Lifestyle

Seeding other planets with life from Earth isn’t as crazy as it sounds

As a species, we’ve always been marked by curiosity.

Our desire to explore the unknown took us from settlements on long journeys across the continents and oceans into the deepest recesses of the world and to the highest peaks. Even then, a never-ending urge to learn and discover the world wasn’t sated. In modern days it has lured us away from Earth and into uncharted territory among the stars. There, we hope to find a new home for ourselves, and perhaps, even new forms of life.

Although we went to the moon and plan to go to Mars, we still haven’t found alien life — but it’s not for the lack of trying. We’re sending probes, taking snapshots of the universe with ultra-powerful telescopes and analyzing soil samples. Elon Musk of Tesla and SpaceX famously wants interplanetary life on Earth and Mars.

But it seems like we’re looking for a needle in a space haystack, or perhaps there really is no life in the universe, aside from what can be found here on Earth.

If the latter is the case, why don’t we do something about it? Why don’t we seed the cosmos with the Earth’s life forms? That process, known as directed panspermia, or the Genesis Project, is something Claudius Gros, a theoretical physicist at Goethe University in Frankfurt, Germany, says should be more important than colonizing the universe.

Gros also believes our modern technology is more than capable of the feat. In his study published in the Journal of Physics Communications, he proposes to launch a 1.5-ton spacecraft accelerated to 30 percent of the speed of light at an exoplanet devoid of life, but theoretically capable of sustaining it.

Currently, Trappist-1, a planetary system consisting of seven planets that might contain water, is a likely candidate (although some scientists are skeptical), with other exoplanets also being considered as possible substitutes.

Gros’ spacecraft would accelerate in a very special way, similar to what Stephen Hawking has imagined for the tiny Breakthrough Starshot. The vehicle would use a laser-propulsion system. Large, Earth-based lasers would fire at 31-mile-wide photon sails attached to the spacecraft. The acceleration would be the result of the momentum of photons hitting the sail and propelling it forward.

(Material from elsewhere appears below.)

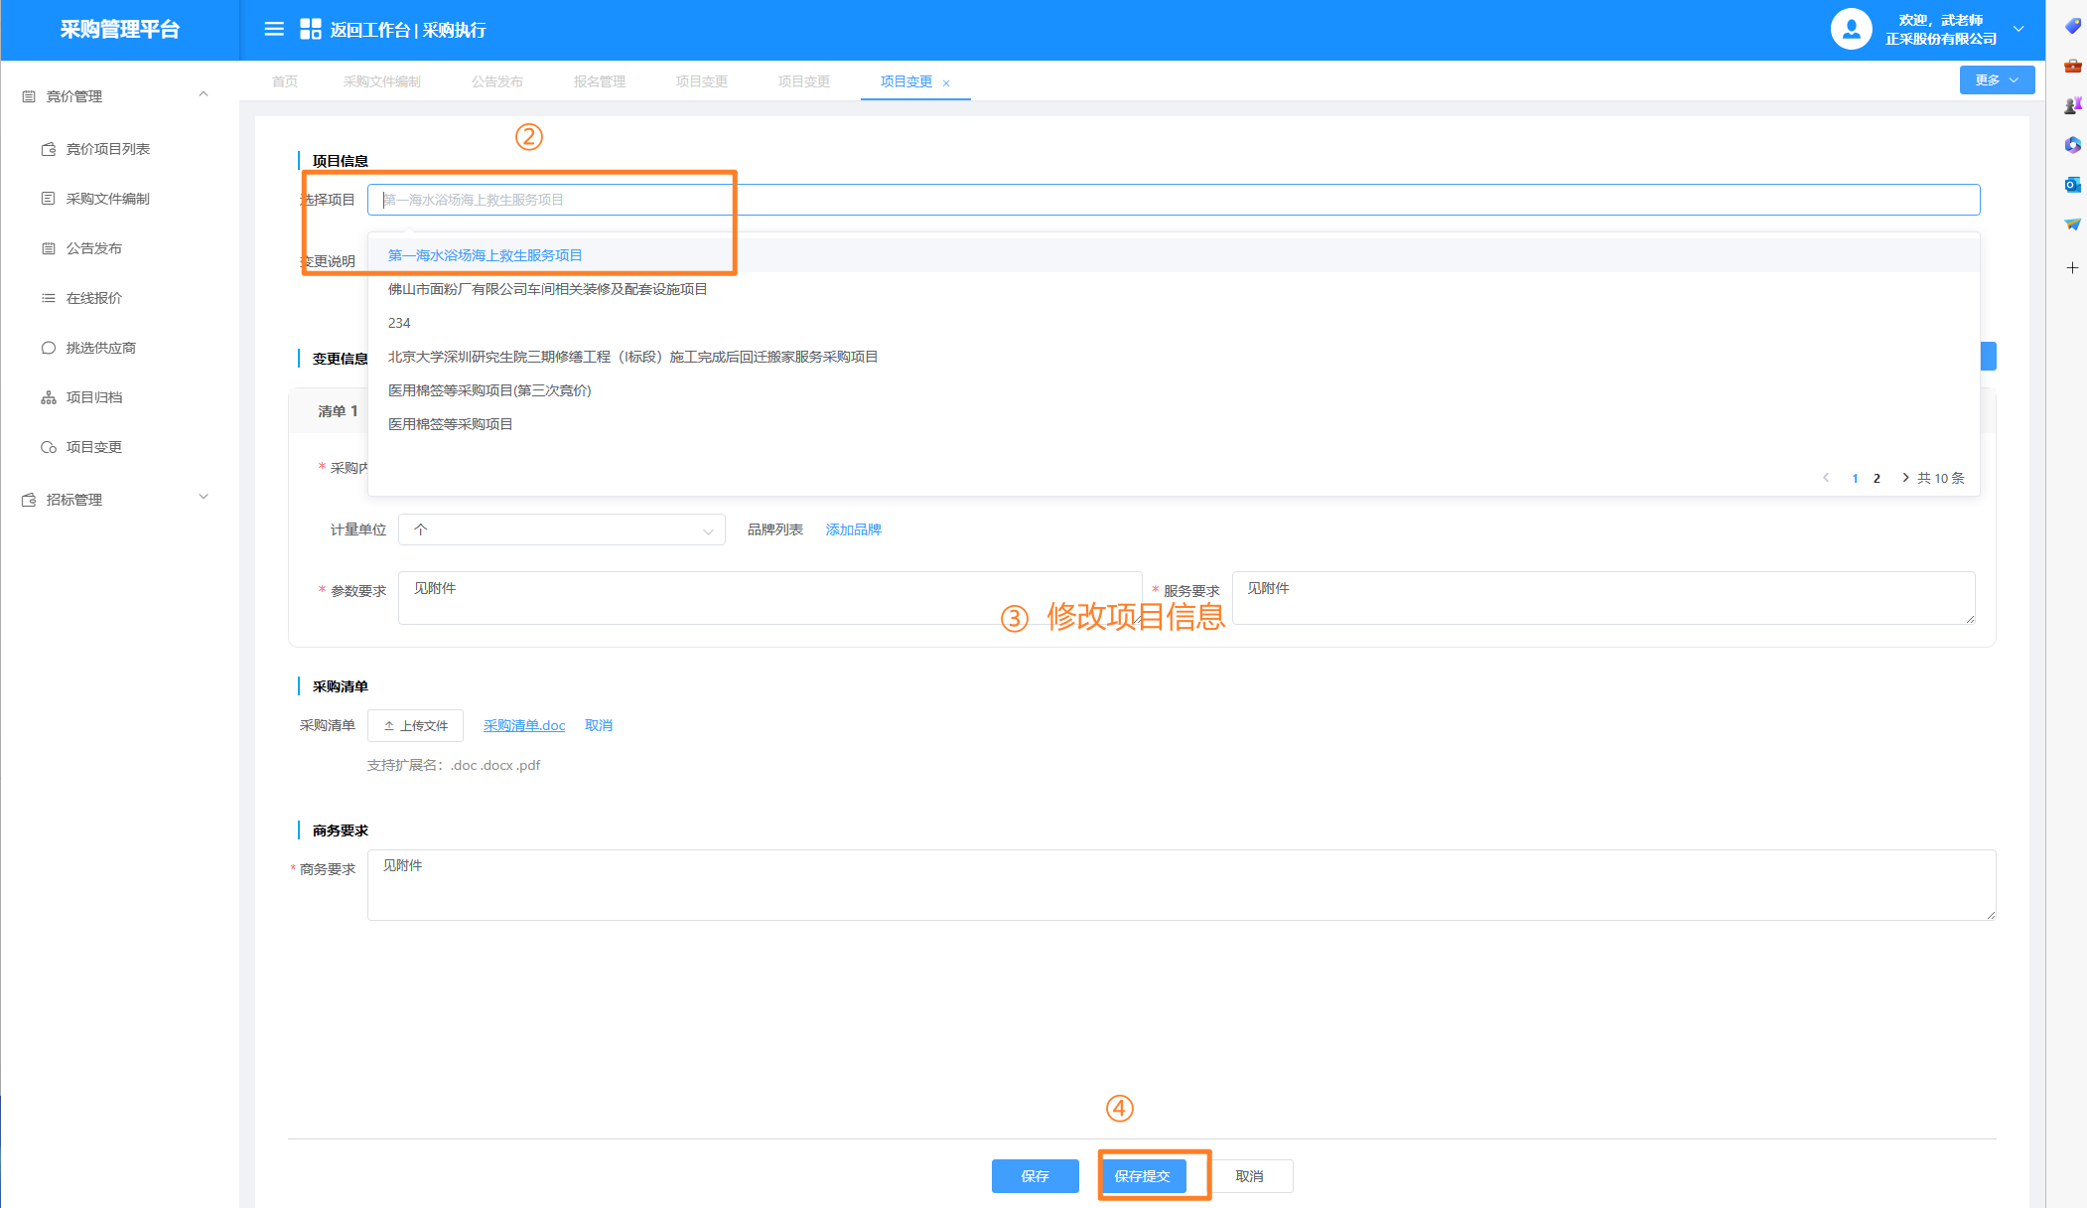Open the 更多 tabs dropdown
Screen dimensions: 2087x1208
pos(1996,80)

The basics of how a photon sail would work.NASA

Although 30 percent of the speed of light sounds fast, it would still take the starship some 12,000 years to reach its destination, because of the deceleration mechanism necessary for the vehicle to slow down and assume the orbit around the candidate planet. This can be achieved either by using a magnetic, photon or electric sail.

In the first case, a static magnetic field generated by the sail would deflect charged particles radiated by the star, and the imparted momentum would decelerate the craft. Photon sails would be used in reverse orientation, thus using photon particles coming from the target star to decelerate, while electric sails would use the dynamic pressure from the solar wind for the same purpose. Any of these systems would need to be dozens of miles in diameter to provide sufficient deceleration.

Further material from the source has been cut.